[Entries from a data collection]

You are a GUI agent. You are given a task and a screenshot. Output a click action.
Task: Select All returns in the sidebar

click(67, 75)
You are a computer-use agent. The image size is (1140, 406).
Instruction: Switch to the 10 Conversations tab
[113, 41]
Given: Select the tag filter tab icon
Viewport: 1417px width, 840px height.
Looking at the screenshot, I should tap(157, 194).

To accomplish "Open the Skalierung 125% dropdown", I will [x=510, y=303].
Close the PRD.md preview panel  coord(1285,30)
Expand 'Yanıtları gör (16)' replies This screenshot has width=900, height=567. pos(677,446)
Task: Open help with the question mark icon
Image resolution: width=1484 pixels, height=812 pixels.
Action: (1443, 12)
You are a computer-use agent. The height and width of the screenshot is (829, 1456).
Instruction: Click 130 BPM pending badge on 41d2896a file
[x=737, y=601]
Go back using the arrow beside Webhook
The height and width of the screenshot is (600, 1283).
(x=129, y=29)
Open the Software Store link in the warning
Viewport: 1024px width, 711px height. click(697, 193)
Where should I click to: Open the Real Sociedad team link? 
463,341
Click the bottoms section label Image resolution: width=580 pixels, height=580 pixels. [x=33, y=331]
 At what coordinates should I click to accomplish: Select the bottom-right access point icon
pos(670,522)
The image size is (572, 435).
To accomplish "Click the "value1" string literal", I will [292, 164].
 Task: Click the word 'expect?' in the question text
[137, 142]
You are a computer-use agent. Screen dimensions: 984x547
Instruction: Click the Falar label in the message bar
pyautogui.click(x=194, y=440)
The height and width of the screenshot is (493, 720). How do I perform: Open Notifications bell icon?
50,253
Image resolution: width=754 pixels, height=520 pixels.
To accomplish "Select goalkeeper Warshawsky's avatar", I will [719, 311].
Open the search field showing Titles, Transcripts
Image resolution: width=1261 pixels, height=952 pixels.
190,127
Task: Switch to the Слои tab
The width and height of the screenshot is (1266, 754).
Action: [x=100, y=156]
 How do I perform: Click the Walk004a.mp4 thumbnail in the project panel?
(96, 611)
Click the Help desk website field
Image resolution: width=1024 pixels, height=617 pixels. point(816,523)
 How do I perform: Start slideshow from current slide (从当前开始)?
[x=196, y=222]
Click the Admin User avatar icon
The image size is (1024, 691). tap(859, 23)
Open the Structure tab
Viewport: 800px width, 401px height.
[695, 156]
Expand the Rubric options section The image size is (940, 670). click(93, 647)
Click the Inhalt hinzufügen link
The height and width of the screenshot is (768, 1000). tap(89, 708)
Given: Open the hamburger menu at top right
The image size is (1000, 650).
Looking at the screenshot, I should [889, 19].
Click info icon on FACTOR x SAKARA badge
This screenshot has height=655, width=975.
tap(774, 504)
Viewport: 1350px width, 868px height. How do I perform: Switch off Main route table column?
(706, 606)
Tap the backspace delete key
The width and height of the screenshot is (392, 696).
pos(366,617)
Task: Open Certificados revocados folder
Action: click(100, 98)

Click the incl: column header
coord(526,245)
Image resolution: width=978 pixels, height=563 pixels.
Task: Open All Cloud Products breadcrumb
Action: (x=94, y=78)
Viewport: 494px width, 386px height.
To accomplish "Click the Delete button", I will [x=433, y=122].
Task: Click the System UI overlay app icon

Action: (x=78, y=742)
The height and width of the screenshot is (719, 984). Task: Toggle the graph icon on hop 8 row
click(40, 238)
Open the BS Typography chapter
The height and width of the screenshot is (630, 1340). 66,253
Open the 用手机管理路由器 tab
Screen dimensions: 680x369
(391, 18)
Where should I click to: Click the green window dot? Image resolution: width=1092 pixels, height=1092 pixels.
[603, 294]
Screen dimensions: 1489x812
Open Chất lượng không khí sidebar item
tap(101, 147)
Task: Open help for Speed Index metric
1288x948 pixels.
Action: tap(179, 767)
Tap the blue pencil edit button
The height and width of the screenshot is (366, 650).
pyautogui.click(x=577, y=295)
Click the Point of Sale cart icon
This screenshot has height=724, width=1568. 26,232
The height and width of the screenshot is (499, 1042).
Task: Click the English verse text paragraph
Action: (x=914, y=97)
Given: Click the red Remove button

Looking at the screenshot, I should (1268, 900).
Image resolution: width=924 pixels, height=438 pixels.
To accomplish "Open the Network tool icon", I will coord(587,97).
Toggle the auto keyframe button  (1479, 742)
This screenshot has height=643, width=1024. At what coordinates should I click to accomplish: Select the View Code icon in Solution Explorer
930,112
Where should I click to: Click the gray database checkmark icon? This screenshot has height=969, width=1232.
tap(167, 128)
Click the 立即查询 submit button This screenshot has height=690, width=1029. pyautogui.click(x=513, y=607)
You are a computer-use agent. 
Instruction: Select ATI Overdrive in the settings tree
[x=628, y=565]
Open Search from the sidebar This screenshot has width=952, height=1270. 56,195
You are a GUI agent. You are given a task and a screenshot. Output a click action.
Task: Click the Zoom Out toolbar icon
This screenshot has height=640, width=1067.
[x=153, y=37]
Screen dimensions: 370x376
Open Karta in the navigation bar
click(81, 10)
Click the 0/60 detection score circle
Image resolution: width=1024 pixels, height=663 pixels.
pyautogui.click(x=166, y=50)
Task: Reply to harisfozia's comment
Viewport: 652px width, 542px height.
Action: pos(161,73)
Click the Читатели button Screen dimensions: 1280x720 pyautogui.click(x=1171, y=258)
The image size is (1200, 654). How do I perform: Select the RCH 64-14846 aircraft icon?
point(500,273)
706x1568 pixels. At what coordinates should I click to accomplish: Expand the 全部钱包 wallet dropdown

DIRECTIVE: Reproduce all of the entries above, substituting "interface agent" for every occurrence of "GUI agent" and leaving everything else unchanged.

ANSWER FOR THIS EXERCISE:
You are a interface agent. You are given a task and a screenshot. Output a click action.
Task: Select All returns in the sidebar

click(67, 75)
You are a computer-use agent. The image size is (1140, 406).
Instruction: Switch to the 10 Conversations tab
[113, 41]
Given: Select the tag filter tab icon
Viewport: 1417px width, 840px height.
Looking at the screenshot, I should tap(157, 194).

To accomplish "Open the Skalierung 125% dropdown", I will [x=510, y=303].
Close the PRD.md preview panel  coord(1285,30)
Expand 'Yanıtları gör (16)' replies This screenshot has width=900, height=567. pos(677,446)
Task: Open help with the question mark icon
Image resolution: width=1484 pixels, height=812 pixels.
Action: (1443, 12)
You are a computer-use agent. The height and width of the screenshot is (829, 1456).
Instruction: Click 130 BPM pending badge on 41d2896a file
[x=737, y=601]
Go back using the arrow beside Webhook
The height and width of the screenshot is (600, 1283).
(x=129, y=29)
Open the Software Store link in the warning
Viewport: 1024px width, 711px height. click(697, 193)
Where should I click to: Open the Real Sociedad team link? 
463,341
Click the bottoms section label Image resolution: width=580 pixels, height=580 pixels. [x=33, y=331]
 At what coordinates should I click to accomplish: Select the bottom-right access point icon
pos(670,522)
The image size is (572, 435).
To accomplish "Click the "value1" string literal", I will [292, 164].
 Task: Click the word 'expect?' in the question text
[137, 142]
You are a computer-use agent. Screen dimensions: 984x547
Instruction: Click the Falar label in the message bar
pyautogui.click(x=194, y=440)
The height and width of the screenshot is (493, 720). How do I perform: Open Notifications bell icon?
50,253
Image resolution: width=754 pixels, height=520 pixels.
To accomplish "Select goalkeeper Warshawsky's avatar", I will [719, 311].
Open the search field showing Titles, Transcripts
Image resolution: width=1261 pixels, height=952 pixels.
190,127
Task: Switch to the Слои tab
The width and height of the screenshot is (1266, 754).
Action: [x=100, y=156]
 How do I perform: Click the Walk004a.mp4 thumbnail in the project panel?
(96, 611)
Click the Help desk website field
Image resolution: width=1024 pixels, height=617 pixels. point(816,523)
 How do I perform: Start slideshow from current slide (从当前开始)?
[x=196, y=222]
Click the Admin User avatar icon
The image size is (1024, 691). tap(859, 23)
Open the Structure tab
Viewport: 800px width, 401px height.
[695, 156]
Expand the Rubric options section The image size is (940, 670). click(93, 647)
Click the Inhalt hinzufügen link
The height and width of the screenshot is (768, 1000). tap(89, 708)
Given: Open the hamburger menu at top right
The image size is (1000, 650).
Looking at the screenshot, I should [889, 19].
Click info icon on FACTOR x SAKARA badge
This screenshot has height=655, width=975.
tap(774, 504)
Viewport: 1350px width, 868px height. How do I perform: Switch off Main route table column?
(706, 606)
Tap the backspace delete key
The width and height of the screenshot is (392, 696).
pos(366,617)
Task: Open Certificados revocados folder
Action: click(100, 98)

Click the incl: column header
coord(526,245)
Image resolution: width=978 pixels, height=563 pixels.
Task: Open All Cloud Products breadcrumb
Action: (x=94, y=78)
Viewport: 494px width, 386px height.
To accomplish "Click the Delete button", I will [x=433, y=122].
Task: Click the System UI overlay app icon

Action: (x=78, y=742)
The height and width of the screenshot is (719, 984). Task: Toggle the graph icon on hop 8 row
click(40, 238)
Open the BS Typography chapter
The height and width of the screenshot is (630, 1340). 66,253
Open the 用手机管理路由器 tab
Screen dimensions: 680x369
(391, 18)
Where should I click to: Click the green window dot? Image resolution: width=1092 pixels, height=1092 pixels.
[603, 294]
Screen dimensions: 1489x812
Open Chất lượng không khí sidebar item
tap(101, 147)
Task: Open help for Speed Index metric
1288x948 pixels.
Action: tap(179, 767)
Tap the blue pencil edit button
The height and width of the screenshot is (366, 650).
pyautogui.click(x=577, y=295)
Click the Point of Sale cart icon
This screenshot has height=724, width=1568. 26,232
The height and width of the screenshot is (499, 1042).
Task: Click the English verse text paragraph
Action: (x=914, y=97)
Given: Click the red Remove button

Looking at the screenshot, I should (1268, 900).
Image resolution: width=924 pixels, height=438 pixels.
To accomplish "Open the Network tool icon", I will coord(587,97).
Toggle the auto keyframe button  (1479, 742)
This screenshot has height=643, width=1024. At what coordinates should I click to accomplish: Select the View Code icon in Solution Explorer
930,112
Where should I click to: Click the gray database checkmark icon? This screenshot has height=969, width=1232.
tap(167, 128)
Click the 立即查询 submit button This screenshot has height=690, width=1029. pyautogui.click(x=513, y=607)
You are a computer-use agent. 
Instruction: Select ATI Overdrive in the settings tree
[x=628, y=565]
Open Search from the sidebar This screenshot has width=952, height=1270. 56,195
You are a interface agent. You are given a task and a screenshot. Output a click action.
Task: Click the Zoom Out toolbar icon
This screenshot has height=640, width=1067.
[x=153, y=37]
Screen dimensions: 370x376
Open Karta in the navigation bar
click(81, 10)
Click the 0/60 detection score circle
Image resolution: width=1024 pixels, height=663 pixels.
pyautogui.click(x=166, y=50)
Task: Reply to harisfozia's comment
Viewport: 652px width, 542px height.
Action: pos(161,73)
Click the Читатели button Screen dimensions: 1280x720 pyautogui.click(x=1171, y=258)
The image size is (1200, 654). How do I perform: Select the RCH 64-14846 aircraft icon?
point(500,273)
706x1568 pixels. At what coordinates should I click to accomplish: Expand the 全部钱包 wallet dropdown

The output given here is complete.